Reproduce the lines below without any changes, from the very first one through the line that contains "[x=64, y=86]", including that line.
↓
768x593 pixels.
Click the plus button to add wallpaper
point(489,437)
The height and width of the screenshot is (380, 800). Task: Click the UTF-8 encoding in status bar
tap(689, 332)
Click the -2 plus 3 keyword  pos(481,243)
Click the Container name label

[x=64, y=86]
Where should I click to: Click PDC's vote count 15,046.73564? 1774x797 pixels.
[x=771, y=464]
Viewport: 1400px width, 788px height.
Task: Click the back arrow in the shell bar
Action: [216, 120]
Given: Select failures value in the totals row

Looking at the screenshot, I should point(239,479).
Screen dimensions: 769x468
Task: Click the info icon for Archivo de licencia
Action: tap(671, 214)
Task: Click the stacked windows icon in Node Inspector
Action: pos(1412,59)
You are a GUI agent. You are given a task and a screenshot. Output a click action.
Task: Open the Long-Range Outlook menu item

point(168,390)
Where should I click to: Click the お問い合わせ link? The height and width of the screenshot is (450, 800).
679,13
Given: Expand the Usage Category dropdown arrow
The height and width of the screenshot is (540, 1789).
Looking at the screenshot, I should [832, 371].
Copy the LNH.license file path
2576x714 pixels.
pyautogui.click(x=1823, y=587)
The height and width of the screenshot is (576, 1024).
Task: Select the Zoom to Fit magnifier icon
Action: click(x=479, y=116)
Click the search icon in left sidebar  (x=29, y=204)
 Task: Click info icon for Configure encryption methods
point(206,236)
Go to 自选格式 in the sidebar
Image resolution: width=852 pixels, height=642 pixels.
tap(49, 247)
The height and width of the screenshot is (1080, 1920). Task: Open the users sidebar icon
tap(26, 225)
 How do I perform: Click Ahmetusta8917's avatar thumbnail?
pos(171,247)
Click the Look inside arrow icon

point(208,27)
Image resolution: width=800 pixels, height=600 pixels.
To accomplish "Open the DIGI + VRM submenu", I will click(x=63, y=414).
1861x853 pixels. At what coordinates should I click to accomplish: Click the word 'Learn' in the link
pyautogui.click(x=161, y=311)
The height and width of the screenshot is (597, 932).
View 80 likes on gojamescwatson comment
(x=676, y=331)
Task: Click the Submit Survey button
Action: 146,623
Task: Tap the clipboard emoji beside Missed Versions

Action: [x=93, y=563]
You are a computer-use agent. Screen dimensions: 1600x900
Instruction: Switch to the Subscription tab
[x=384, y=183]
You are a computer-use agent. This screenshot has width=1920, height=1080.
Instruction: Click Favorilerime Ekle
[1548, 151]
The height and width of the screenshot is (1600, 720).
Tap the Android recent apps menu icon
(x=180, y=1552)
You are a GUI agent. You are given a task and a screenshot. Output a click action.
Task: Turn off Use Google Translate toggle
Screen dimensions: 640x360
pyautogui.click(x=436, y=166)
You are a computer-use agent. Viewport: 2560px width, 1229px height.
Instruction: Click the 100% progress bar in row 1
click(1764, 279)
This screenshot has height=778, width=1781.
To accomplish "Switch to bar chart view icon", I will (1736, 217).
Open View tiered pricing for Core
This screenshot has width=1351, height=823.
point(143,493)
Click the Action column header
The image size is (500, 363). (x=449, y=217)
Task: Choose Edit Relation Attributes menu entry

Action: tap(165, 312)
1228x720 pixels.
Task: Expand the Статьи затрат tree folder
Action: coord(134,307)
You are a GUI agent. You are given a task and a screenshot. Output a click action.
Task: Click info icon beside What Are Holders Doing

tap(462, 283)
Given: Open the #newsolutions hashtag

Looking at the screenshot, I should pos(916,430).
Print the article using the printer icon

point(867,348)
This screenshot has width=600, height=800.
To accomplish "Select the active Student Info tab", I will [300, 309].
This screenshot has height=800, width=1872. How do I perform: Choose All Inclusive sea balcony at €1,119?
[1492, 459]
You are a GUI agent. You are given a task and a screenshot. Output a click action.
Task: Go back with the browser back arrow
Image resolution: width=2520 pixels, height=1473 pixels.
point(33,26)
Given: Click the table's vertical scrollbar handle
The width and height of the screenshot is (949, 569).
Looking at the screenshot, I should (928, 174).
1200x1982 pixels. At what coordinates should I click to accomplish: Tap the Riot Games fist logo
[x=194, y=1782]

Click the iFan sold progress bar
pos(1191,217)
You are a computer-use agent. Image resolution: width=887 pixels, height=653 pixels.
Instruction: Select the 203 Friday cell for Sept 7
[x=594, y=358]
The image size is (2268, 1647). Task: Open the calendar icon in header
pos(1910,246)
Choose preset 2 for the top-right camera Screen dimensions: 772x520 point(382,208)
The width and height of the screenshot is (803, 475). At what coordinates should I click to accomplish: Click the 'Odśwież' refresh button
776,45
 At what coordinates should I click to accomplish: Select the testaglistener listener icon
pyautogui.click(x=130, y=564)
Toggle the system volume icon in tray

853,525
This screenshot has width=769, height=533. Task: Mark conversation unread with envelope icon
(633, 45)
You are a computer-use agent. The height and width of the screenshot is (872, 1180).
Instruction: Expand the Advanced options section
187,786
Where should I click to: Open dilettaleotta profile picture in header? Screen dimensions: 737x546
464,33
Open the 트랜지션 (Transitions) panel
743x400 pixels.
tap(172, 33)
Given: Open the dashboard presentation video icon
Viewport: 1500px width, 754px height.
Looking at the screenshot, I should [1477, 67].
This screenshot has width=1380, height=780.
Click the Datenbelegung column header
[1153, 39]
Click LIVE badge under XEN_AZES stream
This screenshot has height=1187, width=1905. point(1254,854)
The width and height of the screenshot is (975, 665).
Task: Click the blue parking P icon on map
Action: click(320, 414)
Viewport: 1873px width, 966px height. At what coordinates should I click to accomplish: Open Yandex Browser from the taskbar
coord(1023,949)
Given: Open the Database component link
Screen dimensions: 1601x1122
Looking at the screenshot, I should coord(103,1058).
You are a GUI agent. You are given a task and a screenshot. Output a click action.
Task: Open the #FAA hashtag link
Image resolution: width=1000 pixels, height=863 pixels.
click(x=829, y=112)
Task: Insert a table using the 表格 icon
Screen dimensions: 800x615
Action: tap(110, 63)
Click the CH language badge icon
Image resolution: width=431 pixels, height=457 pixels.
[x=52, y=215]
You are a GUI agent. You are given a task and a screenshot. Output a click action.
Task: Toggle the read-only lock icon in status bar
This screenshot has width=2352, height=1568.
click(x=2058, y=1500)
↑
**SOLUTION TO THIS TASK:**
768x593 pixels.
Click the plus button to add wallpaper
point(489,437)
The height and width of the screenshot is (380, 800). Task: Click the UTF-8 encoding in status bar
tap(689, 332)
Click the -2 plus 3 keyword  pos(481,243)
Click the Container name label

[x=64, y=86]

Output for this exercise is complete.